EIV - Proposition 35


Dans la mesure seulement où les hommes vivent sous la conduite de la Raison, ils s’accordent toujours nécessairement en nature.

DÉMONSTRATION

Entant que les hommes sont dominés par des affections qui sont des passions, ils peuvent être différents en nature (Prop. 33) et contraires les uns aux autres (Prop. préc.). Mais les hommes sont dits actifs dans la mesure seulement où ils vivent sous la conduite de la Raison (Prop. 3, p. III), et ainsi tout ce qui suit de la nature humaine, en tant qu’elle est définie par la Raison, doit se connaître (Déf. 2, p. III) par la seule nature humaine, comme par sa cause prochaine.
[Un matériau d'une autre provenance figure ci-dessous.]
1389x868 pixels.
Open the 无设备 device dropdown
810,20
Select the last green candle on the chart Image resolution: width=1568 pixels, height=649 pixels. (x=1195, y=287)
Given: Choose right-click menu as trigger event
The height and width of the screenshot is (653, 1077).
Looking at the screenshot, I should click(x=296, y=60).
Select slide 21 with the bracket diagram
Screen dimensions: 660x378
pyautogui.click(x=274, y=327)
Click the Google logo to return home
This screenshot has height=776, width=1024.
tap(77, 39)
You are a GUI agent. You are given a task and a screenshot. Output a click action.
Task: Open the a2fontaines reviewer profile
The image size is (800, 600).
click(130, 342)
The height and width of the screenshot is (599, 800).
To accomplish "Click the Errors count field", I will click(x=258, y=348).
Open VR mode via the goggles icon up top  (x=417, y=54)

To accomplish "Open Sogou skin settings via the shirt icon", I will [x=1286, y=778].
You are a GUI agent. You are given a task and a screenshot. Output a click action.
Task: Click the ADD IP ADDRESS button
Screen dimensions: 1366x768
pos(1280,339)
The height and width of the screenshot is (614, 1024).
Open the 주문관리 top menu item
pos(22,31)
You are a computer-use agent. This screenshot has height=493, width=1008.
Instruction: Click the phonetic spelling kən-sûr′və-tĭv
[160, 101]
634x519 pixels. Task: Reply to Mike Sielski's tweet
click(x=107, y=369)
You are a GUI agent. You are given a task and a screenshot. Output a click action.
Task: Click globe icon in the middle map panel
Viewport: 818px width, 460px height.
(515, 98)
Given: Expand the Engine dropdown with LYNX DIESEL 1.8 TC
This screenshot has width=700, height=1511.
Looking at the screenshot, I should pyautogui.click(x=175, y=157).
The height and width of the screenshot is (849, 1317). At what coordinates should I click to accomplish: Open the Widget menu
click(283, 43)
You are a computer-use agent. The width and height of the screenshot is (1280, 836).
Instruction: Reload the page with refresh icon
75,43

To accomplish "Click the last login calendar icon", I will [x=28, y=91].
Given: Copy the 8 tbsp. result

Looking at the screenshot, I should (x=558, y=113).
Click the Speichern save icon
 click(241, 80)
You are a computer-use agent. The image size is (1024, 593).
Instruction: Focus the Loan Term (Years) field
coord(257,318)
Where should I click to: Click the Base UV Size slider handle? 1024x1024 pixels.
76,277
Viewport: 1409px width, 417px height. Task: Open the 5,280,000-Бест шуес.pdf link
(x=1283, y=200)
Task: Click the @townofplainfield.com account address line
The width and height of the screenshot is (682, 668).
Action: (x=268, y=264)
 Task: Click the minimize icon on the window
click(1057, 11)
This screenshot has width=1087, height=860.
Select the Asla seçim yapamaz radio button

Mais, puisque chacun par les lois de sa nature appète ce qu’il juge être bon et s’efforce d’écarter ce qu’il juge être mauvais (Prop. 19) ; puisque, en outre, ce que nous jugeons être bon ou mauvais par le commandement de la Raison, est bon ou mauvais nécessairement (Prop. 41, p. II), les hommes, dans la mesure seulement où ils vivent sous la conduite de la Raison, font nécessairement ce qui est nécessairement bon pour la nature humaine, et par suite pour tout homme, c’est-à-dire (Coroll. de la Prop. 31) ce qui s’accorde avec la nature de tout homme ; donc les hommes aussi s’accordent nécessairement toujours entre eux, en tant qu’ils vivent sous la conduite de la Raison. C.Q.F.D. [*]


Quatenus homines ex ductu rationis vivunt eatenus tantum natura semper necessario conveniunt.

DEMONSTRATIO :

Quatenus homines affectibus qui passiones sunt, conflictantur, possunt esse natura diversi (per propositionem 33 hujus) et invicem contrarii (per propositionem præcedentem). Sed eatenus homines tantum agere dicuntur quatenus ex ductu rationis vivunt (per propositionem 3 partis III) atque adeo quicquid ex humana natura quatenus ratione definitur, sequitur id (per definitionem 2 partis III) per solam humanam naturam tanquam per proximam suam causam debet intelligi. Sed quia unusquisque ex suæ naturæ legibus id appetit quod bonum et id amovere conatur quod malum esse judicat (per propositionem 19 hujus) et cum præterea id quod ex dictamine rationis bonum aut malum esse judicamus, necessario bonum aut malum sit (per propositionem 41 partis II). Ergo homines quatenus ex ductu rationis vivunt eatenus tantum ea necessario agunt quæ humanæ naturæ et consequenter unicuique homini necessario bona sunt hoc est (per corollarium propositionis 31 hujus) quæ cum natura uniuscujusque hominis conveniunt atque adeo homines etiam inter se quatenus ex ductu rationis vivunt, necessario semper conveniunt. Q.E.D.

[*(Saisset :) Les hommes ne sont constamment et nécessairement en conformité de nature qu’en tant qu’ils vivent selon les conseils de la raison. Démonstration Les hommes, en tant qu’ils sont livrés au conflit des affections passives, peuvent être de nature différente (par la Propos. 33) et même contraire (par la Propos. précédente). Or, on ne peut dire des hommes qu’ils agissent qu’en tant qu’ils dirigent leur vie d’après la raison (par la Propos. 3, part. 3), et par conséquent tout ce qui résulte de la nature humaine, en tant qu’on la considère comme raisonnable, doit (en vertu de la Déf. 2, part. 3) se concevoir par la nature humaine toute seule, comme par sa cause prochaine. Mais tout homme, par la loi de sa nature, désirant ce qui lui est bon, et s’efforçant d’écarter ce qu’il croit mauvais pour lui (par la Propos. 19), et d’un autre côté, tout ce que nous jugeons bon ou mauvais d’après la décision de la raison étant nécessairement bon ou mauvais (par la Propos. 41, part. 2), ce n’est donc qu’en tant que les hommes règlent leur vie d’après la raison qu’ils accomplissent nécessairement les choses qui sont bonnes pour la nature humaine, et partant bonnes pour chaque homme en particulier ; en d’autres termes (par le Coroll. de la Propos. 31), les choses qui sont en conformité avec la nature de tous les hommes. Donc les hommes en tant qu’ils vivent selon les lois de la raison, sont toujours et nécessairement en conformité de nature. C. Q. F. D.